Here are some of the commonly used sugar substitutes and their Acceptable Daily Intakes (ADI):
Aspartame: Aspartame is 200 times as sweet as sugar and can be used for making desserts and even used as a tabletop sweetener. It is not heat stable and hence cannot be used for baking and cooking. ADI: 50 mg/ kg body weight.
Acesulfame-Potassium: Acesulfame- potassium is 200 times as sweet as sugar. It is heat stable and hence can be used for heating and cooking purpose. But Acesulfame has a marked aftertaste. ADI: 15 mg/ kg body weight. (slightly bitter after taste)
Saccharin: Saccharin is 300 to 400 times sweet as sugar and is used to sweeten dietary foods and dietary beverages. Saccharin was the first artificial sweetener to be discovered. Besides its benefits, studies dating to the 1970s linked saccharin to bladder cancer in laboratory rats. Because of those studies, saccharin once carried a warning label that it may be hazardous to your health. It also imparts a bitter after-taste.
Stevia: Stevia is a natural sweetener derived from stevia plant. The sweetness comes from two compounds in the plant called steviol glycosides and rebaudiosides, and they are up to 250 to 300 times as sweet as sugar. It has zero glycemic index and contains zero calories, and is therefore becoming very popular as a sugar substitute. It is considered very safe since it is derived from a natural plant. ADI: 0-4 mg/ kg body weight.
Sucralose: Sucralose is 600 times as sweet as sugar and is used in beverages, frozen desserts, chewing gum, baked goods, etc. It is heat stable and can be used for cooking and baking purpose. ADI: 5 mg/ Kg body weight. Recent study has implicated sucralose and aspartame in causing elevated sugar levels. It may also cause gas and bloating.

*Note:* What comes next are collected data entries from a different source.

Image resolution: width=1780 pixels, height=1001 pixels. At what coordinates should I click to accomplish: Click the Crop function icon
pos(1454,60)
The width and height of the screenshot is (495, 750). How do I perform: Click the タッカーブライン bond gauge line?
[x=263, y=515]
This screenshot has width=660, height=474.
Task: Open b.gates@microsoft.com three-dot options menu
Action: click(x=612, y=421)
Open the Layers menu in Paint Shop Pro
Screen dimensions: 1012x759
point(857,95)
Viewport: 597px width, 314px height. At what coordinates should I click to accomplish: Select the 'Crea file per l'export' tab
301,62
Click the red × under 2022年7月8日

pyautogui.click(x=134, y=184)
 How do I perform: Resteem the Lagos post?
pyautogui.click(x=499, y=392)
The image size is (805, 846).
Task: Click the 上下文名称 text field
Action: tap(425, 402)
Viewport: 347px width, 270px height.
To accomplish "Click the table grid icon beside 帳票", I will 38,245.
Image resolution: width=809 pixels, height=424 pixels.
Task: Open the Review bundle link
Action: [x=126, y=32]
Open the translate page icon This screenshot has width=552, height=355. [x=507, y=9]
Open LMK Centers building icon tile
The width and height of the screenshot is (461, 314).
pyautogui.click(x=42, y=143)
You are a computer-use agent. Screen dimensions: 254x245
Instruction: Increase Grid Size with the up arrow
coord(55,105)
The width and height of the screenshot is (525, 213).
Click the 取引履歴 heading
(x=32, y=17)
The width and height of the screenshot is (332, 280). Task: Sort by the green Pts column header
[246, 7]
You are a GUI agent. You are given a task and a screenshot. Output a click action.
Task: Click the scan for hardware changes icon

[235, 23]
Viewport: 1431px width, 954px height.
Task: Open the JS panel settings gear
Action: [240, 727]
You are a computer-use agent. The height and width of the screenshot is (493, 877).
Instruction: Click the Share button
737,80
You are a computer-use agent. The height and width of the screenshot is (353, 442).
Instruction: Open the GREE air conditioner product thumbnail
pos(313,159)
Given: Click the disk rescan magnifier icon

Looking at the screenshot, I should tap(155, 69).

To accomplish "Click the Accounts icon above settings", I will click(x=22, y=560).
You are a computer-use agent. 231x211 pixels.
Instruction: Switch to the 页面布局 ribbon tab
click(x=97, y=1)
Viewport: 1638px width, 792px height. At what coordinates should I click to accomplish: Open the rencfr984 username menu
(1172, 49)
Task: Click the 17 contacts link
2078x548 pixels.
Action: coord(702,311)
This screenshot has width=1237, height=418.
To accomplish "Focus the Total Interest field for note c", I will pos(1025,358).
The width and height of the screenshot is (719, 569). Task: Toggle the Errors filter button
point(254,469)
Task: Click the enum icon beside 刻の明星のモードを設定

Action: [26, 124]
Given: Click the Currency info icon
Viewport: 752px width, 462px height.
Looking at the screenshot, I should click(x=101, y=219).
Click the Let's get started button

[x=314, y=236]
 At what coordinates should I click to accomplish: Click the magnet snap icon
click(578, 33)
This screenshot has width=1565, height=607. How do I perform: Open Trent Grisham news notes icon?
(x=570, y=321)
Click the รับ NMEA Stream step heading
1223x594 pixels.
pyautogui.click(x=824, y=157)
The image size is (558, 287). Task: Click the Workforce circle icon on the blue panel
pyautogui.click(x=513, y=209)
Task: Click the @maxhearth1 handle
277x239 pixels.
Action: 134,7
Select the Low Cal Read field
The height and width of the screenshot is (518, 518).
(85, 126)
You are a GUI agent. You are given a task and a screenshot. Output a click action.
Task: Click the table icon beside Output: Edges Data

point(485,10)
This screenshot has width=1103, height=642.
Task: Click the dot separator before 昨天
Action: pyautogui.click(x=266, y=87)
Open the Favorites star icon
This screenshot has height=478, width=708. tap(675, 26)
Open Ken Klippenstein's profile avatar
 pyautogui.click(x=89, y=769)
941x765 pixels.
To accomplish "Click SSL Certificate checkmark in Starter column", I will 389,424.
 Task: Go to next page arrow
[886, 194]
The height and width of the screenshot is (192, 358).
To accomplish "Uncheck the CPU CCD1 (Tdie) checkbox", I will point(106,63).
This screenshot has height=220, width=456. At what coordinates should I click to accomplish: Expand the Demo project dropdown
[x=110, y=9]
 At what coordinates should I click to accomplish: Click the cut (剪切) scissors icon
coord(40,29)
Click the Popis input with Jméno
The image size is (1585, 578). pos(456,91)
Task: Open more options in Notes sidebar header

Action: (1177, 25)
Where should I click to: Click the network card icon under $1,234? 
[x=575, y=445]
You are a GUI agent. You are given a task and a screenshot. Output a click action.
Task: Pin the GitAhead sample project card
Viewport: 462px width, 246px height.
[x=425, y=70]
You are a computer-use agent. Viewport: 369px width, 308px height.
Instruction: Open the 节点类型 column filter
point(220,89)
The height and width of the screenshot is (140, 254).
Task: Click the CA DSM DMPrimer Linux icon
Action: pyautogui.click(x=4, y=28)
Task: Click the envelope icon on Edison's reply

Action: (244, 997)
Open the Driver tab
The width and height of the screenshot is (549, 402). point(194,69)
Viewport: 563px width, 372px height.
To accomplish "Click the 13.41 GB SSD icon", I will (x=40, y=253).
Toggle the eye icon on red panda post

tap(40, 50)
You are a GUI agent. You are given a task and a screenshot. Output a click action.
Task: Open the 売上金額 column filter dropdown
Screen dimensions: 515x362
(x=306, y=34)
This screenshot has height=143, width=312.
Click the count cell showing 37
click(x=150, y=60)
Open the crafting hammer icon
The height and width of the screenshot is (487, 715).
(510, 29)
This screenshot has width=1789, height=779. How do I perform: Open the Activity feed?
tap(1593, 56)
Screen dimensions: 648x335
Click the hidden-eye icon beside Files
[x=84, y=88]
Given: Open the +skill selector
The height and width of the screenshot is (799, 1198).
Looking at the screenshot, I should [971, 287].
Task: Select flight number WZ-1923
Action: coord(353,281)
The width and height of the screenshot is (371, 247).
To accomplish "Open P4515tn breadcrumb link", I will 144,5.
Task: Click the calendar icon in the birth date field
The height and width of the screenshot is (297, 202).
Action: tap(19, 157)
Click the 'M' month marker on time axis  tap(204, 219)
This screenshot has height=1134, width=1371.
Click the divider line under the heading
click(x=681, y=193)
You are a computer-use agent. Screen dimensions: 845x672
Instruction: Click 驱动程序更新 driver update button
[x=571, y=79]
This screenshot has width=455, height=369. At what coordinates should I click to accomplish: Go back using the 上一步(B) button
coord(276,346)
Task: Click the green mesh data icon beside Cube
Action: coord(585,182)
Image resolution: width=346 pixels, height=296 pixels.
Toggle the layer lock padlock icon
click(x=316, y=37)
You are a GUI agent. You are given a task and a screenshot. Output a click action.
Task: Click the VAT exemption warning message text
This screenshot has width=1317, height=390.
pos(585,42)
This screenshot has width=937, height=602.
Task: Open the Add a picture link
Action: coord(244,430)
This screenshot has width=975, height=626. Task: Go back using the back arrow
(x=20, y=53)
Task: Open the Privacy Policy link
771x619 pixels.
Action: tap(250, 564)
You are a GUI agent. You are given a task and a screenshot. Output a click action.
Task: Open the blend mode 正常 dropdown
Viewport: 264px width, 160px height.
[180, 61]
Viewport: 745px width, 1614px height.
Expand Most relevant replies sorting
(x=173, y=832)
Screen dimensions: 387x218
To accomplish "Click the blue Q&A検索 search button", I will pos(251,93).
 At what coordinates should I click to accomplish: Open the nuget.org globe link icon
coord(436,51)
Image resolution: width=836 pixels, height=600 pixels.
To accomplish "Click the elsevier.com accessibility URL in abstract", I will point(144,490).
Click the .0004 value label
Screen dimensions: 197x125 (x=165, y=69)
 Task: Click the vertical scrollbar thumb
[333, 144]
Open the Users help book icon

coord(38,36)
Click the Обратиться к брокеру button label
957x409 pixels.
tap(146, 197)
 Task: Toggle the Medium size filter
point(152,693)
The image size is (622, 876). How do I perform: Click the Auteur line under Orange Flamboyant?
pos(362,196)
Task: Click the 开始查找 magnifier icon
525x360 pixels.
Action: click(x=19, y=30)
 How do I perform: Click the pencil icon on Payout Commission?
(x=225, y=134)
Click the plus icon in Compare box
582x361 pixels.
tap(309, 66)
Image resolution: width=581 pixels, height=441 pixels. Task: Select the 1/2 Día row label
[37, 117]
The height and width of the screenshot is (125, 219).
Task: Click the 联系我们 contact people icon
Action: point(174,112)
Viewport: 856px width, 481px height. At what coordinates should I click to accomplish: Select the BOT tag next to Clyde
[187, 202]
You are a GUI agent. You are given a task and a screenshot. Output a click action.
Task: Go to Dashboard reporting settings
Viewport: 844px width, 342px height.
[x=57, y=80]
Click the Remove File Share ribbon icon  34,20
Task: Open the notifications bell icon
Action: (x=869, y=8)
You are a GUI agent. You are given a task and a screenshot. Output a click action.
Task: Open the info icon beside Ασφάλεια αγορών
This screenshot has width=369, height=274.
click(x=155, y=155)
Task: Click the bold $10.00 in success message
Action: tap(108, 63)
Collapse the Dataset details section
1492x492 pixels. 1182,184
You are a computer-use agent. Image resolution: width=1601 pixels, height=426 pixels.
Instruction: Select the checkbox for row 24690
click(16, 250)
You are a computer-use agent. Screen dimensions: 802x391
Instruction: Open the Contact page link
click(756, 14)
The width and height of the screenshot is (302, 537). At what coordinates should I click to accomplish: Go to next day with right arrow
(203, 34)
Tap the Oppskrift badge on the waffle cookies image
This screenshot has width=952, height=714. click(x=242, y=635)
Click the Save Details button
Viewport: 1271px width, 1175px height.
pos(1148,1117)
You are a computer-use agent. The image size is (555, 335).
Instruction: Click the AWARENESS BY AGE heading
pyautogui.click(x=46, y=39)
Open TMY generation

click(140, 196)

Fructose: Fructose is a simple sugar that is found in fruit and vegetables. It is about 1.7 times as sweet as ordinary sugar (sucrose). In addition it has a lower glycemic index, only 25 and for this reason it can be used, in small amounts by diabetics. It is also heat stable, so can be used in cooking and baking.
Isomalt: Isomalt is a sugar alcohol (polyol). It has a good flavor. It has 2.1 calories per gram, 53% of sugar. It also has a very low glycemic index, only 2 as compared to 65 of sugar. It has an excellent taste and has an appearance and texture very similar to sugar. It is heat stable and is suitable for cooking and baking.
If taken in large amounts, it can cause a laxative effect.
Xylitol: This is found in foods such as beets, berries, and corn. Xylitol tastes almost as sweet as sugar but is only partially absorbed by the body. Xylitol prevents bacteria from causing plaque to stick to teeth, that is why it can help prevent tooth decay. It can also cause stomach-aches, gas, and diarrhea if you have too much of it.
Maltitol: Maltitol is a sugar alcohol (polyol) with very similar properties to sugar but less calories. It has 2.4 calories per gram and a low glycemic index of 35. Like other sugar alcohols it has a slightly laxative effect if consumed in large quantities.
So, when you wish to indulge in sweet treats without any health threats, read through the label carefully and understand what you are consuming.